Sam smiled. “Not a guy. It’s a woman. P.J. and Skylar have worked out well for us. I have a qualified candidate who came highly recommended. I think she’d be a good fit for Rio and his team. She’s reclusive like they are. Doesn’t say a whole lot, but she can kick ass with the best of them. She’s a crack shot. She could take you down in hand to hand,” he said to Garrett, ignoring his snort of disbelief. “She’s also an expert in explosives. Specifically defusing bombs. She worked bomb squad for NYPD. Before that, she was in the army, a fact Nathan and Joe should appreciate. She’s good and I want Rio to take a hard look at her. If I can drag him out of his fucking cave long enough.”
“How long has it been?” Donovan demanded, impatient with the chitchat. He knew his brothers were only trying to distract him. Get his mind off the fact that just below, Eve’s fate hung in the balance. And they were at the mercy of fucking Kyle Phillips and his black ops team.
And yeah, he had to hand it to the young Marine. He was badass in his own right. But he didn’t have a personal stake in this. Donovan did.
On cue, Kyle’s voice came over the com and Donovan covered his earpiece so he wouldn’t miss a single word.
“It’s clear. And Donovan, you need to get in here. East wing. Last room. Make it quick.”

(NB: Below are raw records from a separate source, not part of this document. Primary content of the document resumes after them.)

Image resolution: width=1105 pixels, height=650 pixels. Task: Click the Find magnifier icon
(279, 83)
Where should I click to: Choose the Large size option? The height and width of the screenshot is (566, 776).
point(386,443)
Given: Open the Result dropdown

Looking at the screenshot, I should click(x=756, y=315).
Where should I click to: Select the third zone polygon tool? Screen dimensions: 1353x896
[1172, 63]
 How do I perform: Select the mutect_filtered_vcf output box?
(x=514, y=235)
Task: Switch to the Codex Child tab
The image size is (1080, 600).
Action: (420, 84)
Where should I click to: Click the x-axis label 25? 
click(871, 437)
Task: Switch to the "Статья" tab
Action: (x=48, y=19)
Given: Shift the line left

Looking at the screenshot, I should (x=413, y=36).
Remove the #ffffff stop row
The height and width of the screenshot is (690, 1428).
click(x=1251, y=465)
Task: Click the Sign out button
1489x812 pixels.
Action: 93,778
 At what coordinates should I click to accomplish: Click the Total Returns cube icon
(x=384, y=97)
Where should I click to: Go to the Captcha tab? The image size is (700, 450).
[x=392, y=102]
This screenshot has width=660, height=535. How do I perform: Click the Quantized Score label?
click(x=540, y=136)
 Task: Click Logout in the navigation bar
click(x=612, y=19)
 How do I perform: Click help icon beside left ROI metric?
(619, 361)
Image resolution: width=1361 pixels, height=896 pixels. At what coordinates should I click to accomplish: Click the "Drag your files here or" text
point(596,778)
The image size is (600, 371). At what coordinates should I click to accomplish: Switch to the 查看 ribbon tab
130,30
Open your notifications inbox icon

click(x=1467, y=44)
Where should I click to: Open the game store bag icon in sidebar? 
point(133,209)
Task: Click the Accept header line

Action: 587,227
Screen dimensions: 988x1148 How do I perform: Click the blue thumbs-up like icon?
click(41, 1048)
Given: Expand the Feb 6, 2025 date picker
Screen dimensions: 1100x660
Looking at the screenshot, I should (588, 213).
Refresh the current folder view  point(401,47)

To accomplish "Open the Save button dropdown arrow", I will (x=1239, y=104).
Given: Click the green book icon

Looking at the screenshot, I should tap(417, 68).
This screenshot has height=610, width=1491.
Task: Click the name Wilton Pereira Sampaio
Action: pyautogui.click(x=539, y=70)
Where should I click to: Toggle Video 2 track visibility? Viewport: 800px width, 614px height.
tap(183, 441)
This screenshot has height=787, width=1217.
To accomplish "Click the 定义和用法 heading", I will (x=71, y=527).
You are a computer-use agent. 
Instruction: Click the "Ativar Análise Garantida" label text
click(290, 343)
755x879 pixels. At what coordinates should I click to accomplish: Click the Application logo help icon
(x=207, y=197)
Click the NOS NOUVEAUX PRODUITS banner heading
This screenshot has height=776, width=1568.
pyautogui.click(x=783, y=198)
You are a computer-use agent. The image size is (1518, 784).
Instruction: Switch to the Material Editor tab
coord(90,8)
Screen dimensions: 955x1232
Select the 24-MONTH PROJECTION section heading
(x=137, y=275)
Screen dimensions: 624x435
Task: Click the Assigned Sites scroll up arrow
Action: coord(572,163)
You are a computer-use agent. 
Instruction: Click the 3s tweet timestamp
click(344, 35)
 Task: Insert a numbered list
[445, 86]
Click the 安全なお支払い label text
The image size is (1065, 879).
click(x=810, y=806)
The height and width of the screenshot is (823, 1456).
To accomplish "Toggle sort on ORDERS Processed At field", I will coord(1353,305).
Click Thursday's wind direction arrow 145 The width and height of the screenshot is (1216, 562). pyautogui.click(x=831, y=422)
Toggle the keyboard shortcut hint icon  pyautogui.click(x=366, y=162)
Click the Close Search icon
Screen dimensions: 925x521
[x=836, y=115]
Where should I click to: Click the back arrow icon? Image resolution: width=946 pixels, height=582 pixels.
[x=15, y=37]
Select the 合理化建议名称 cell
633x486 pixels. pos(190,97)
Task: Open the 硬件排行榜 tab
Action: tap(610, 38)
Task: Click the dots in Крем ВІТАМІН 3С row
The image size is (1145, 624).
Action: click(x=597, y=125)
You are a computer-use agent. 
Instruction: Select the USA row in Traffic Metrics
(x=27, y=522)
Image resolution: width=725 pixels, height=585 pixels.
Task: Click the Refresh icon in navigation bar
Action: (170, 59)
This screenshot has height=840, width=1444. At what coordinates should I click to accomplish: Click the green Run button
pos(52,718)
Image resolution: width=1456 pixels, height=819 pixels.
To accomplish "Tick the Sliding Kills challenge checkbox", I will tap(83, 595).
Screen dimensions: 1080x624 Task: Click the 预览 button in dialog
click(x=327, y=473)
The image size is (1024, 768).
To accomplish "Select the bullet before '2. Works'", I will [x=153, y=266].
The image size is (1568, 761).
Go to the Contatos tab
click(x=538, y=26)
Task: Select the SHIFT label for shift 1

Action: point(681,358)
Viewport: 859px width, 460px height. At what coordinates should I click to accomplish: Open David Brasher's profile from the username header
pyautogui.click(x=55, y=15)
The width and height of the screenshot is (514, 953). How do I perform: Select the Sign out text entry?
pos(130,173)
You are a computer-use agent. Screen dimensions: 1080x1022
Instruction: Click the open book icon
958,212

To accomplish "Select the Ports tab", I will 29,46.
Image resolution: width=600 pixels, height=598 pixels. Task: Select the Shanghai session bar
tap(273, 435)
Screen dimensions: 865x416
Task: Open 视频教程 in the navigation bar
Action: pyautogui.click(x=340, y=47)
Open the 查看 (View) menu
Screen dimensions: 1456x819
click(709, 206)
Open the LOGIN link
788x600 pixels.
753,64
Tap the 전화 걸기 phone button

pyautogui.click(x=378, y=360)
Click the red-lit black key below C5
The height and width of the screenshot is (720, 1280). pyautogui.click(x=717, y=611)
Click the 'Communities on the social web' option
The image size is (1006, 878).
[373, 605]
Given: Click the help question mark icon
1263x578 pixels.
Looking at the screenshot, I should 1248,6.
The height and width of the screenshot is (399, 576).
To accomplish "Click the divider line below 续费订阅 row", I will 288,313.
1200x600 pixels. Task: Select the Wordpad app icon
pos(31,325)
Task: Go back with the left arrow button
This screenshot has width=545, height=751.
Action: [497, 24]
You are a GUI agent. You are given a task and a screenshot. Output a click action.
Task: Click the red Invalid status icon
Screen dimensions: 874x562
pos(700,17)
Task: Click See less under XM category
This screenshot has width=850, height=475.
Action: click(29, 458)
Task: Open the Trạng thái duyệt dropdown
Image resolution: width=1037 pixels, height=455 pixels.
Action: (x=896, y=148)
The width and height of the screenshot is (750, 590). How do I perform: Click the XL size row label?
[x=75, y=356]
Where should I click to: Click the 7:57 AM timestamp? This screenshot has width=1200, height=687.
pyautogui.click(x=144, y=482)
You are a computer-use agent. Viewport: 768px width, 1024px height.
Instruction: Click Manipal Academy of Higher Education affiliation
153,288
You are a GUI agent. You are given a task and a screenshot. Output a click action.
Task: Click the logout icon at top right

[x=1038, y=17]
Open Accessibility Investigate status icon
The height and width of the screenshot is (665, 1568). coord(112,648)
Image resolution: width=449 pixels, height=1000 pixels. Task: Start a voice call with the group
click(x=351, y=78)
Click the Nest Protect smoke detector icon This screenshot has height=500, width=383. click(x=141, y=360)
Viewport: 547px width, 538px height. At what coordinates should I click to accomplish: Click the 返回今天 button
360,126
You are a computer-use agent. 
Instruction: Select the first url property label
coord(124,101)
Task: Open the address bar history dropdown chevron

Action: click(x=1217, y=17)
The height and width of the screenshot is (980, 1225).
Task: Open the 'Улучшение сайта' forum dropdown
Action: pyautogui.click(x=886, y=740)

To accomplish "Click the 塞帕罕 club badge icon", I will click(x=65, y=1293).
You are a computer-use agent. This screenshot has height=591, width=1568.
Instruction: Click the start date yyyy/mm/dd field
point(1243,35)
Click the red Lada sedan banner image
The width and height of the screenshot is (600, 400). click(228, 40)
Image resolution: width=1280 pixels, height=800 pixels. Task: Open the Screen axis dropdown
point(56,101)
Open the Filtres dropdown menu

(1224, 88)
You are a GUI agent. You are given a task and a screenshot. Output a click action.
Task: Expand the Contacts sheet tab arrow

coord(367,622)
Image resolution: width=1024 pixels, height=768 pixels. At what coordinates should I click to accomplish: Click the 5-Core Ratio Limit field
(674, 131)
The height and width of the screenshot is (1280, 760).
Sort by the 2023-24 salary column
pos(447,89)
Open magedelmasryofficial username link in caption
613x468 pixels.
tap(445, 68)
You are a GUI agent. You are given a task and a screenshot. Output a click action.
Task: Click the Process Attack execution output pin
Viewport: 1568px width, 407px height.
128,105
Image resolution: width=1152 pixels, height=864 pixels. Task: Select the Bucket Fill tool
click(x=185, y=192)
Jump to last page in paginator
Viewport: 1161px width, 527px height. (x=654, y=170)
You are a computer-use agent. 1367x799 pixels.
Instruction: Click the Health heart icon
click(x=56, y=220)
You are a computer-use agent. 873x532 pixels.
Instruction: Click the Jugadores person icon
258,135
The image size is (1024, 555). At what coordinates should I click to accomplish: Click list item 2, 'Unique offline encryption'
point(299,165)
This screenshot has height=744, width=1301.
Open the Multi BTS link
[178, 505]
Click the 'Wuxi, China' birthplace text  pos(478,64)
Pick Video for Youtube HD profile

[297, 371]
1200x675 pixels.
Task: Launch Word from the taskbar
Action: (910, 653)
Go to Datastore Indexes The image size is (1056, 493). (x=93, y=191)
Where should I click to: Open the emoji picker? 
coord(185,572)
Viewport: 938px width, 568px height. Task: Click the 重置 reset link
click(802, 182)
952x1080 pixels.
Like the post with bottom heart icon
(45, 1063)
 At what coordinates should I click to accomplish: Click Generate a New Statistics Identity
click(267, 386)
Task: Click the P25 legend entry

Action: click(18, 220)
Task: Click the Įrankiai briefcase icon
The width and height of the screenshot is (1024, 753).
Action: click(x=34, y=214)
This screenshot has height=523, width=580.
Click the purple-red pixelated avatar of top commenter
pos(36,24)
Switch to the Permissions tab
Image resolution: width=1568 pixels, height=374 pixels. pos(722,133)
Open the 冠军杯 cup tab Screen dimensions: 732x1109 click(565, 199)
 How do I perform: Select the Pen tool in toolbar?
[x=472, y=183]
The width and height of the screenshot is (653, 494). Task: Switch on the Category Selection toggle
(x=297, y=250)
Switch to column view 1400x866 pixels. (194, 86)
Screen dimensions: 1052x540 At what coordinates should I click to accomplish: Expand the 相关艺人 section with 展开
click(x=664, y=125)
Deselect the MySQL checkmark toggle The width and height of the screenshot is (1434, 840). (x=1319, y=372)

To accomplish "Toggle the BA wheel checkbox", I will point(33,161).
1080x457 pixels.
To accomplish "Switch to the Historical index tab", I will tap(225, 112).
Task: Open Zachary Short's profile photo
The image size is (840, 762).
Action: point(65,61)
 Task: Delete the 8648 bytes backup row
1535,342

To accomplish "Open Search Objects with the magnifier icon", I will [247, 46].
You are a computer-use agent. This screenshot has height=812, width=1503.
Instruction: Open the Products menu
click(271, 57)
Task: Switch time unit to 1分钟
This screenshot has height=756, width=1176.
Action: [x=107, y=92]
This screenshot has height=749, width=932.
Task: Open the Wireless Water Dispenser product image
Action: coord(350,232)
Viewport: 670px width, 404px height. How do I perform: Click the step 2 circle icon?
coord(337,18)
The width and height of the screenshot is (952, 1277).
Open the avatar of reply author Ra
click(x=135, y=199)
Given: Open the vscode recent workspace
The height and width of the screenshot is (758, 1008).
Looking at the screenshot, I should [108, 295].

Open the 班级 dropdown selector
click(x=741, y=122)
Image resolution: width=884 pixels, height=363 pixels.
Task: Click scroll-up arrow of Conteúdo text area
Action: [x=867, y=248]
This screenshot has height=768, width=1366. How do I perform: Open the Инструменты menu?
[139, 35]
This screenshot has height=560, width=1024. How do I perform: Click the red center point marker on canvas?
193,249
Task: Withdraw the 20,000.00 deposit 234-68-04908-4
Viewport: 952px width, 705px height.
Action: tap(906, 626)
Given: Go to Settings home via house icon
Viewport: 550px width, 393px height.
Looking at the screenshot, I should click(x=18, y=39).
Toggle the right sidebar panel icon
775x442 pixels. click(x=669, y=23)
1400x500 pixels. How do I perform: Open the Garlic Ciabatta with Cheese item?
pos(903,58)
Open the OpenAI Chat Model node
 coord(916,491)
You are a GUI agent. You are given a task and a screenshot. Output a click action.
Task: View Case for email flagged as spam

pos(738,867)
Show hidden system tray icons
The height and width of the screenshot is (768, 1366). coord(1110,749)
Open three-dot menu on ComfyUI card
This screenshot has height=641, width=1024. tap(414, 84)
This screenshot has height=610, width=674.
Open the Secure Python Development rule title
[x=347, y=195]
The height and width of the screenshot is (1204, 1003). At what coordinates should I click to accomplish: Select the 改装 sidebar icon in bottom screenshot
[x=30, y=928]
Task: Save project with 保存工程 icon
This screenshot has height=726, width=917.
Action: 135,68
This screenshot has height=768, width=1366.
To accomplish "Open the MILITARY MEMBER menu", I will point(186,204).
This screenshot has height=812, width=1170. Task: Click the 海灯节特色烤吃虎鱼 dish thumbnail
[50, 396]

Donovan swayed, his heart nearly stopping. There was uncharacteristic concern in Kyle’s voice. The man was a robot. Programmed to do the mission and only the mission. No emotion. No feelings. Just achieve the objective.
“Oh God,” Donovan whispered even as he broke into a run, his brothers and the team running after him.
He burst through the doors, briefly took in the fact that the personnel were all on the floor, hands above their heads, facedown. He ignored them and got his bearings before sprinting down the hall of the east wing.
He ran through the open door and stopped dead at the sight that greeted him. Tears burned his eyes as he stared at Eve. Or what used to be Eve.
She was restrained in a straitjacket, sitting in a chair in the corner staring sightlessly out the tiny window that overlooked the back garden. Her hair was bedraggled. There was a bruise at the corner of her mouth and dried blood in a line down her chin. Her eyes were hollow and vacant and she was pale as death.
“I couldn’t get her to respond,” Kyle said quietly from where he stood a few feet from Eve. “She’s not there. I don’t know if she’s checked out or if it’s the meds they have her on, but something’s not right. I didn’t even get a flicker of response. She has no idea I’m even here. She just stares right through me.”